What to do »
In the data below, find the line containing "Click the camera icon in message box"; transcribe it and each line after it exactly, through the last, skipping pictures.

Records supplied »
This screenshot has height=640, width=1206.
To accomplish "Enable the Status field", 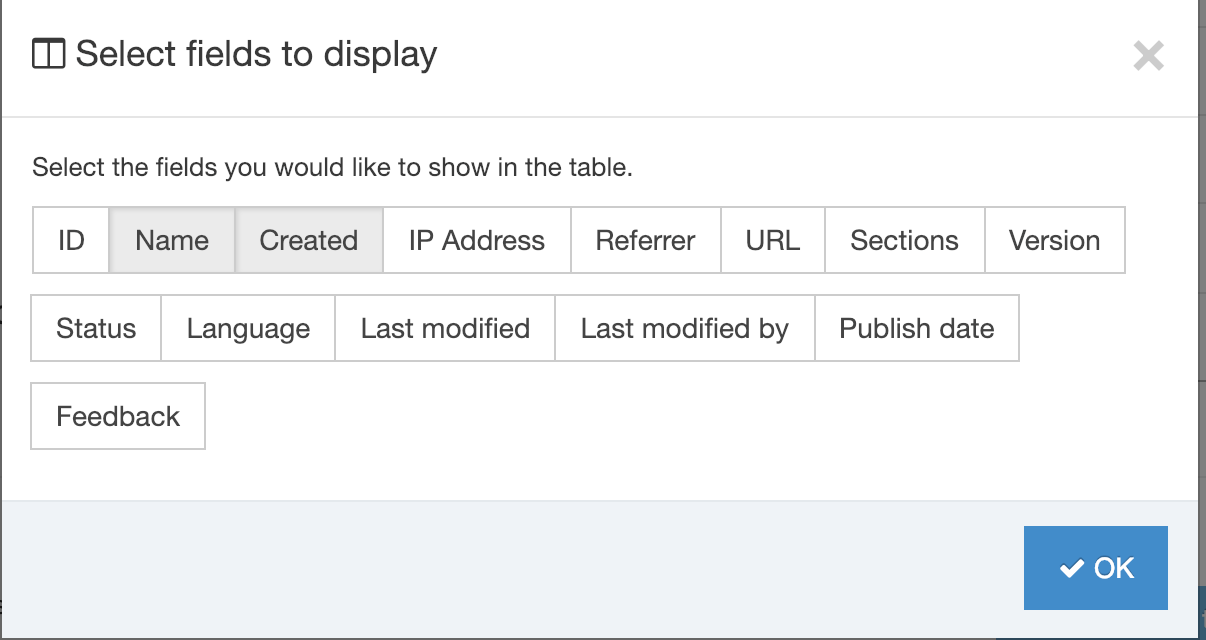I will pos(96,328).
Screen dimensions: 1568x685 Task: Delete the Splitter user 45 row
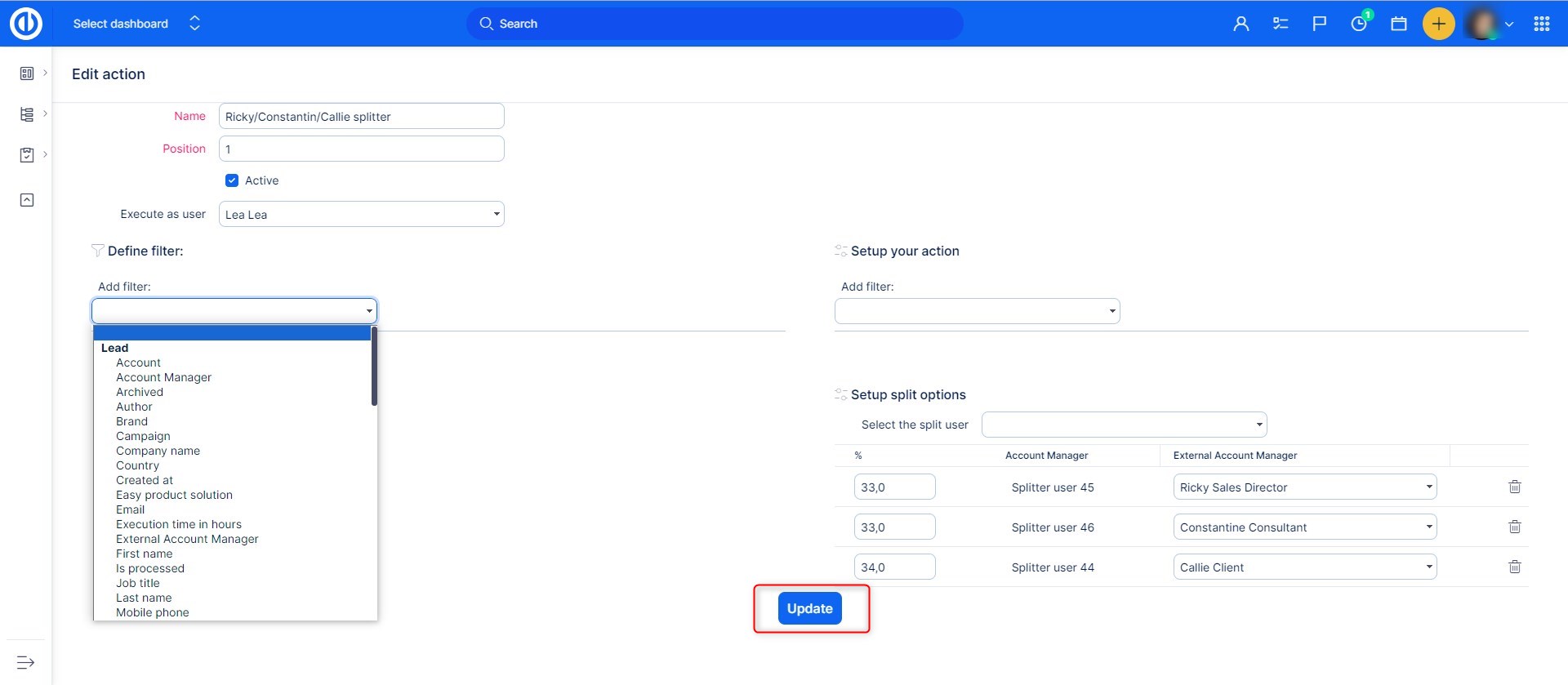[1514, 487]
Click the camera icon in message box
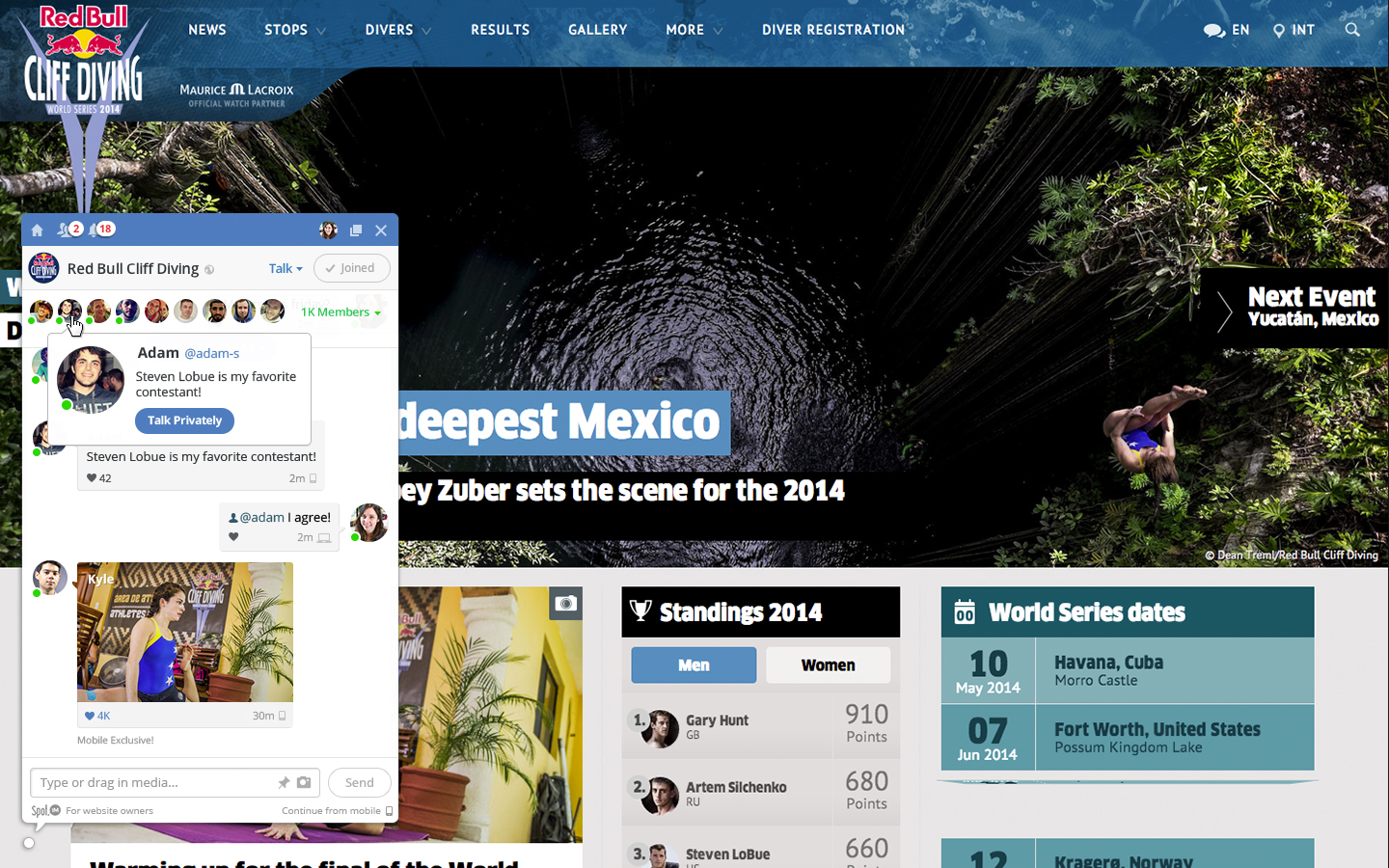 (x=304, y=782)
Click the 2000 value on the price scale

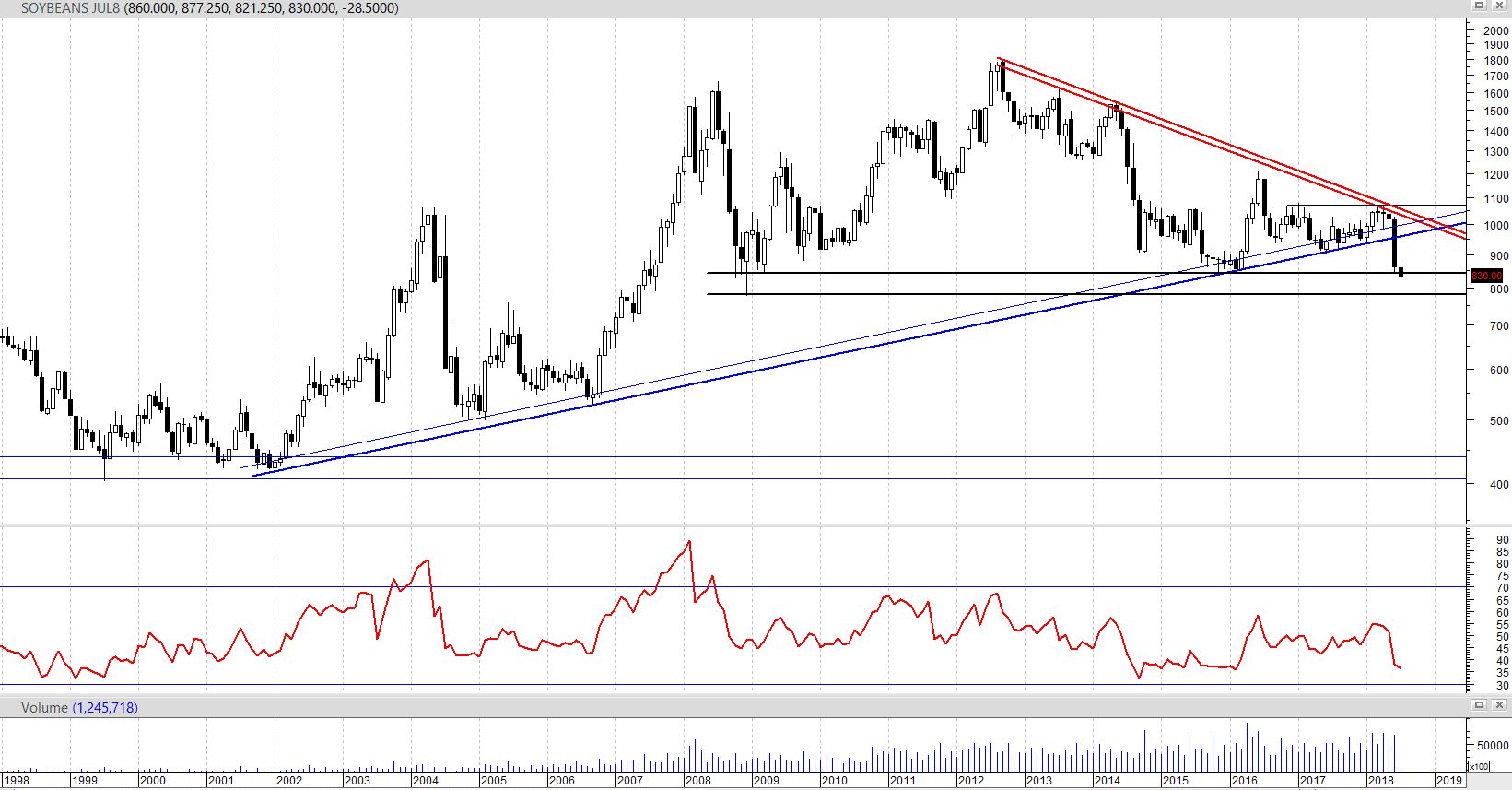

Solution »
Click the camera icon in message box
 (x=304, y=782)
Click the 2000 value on the price scale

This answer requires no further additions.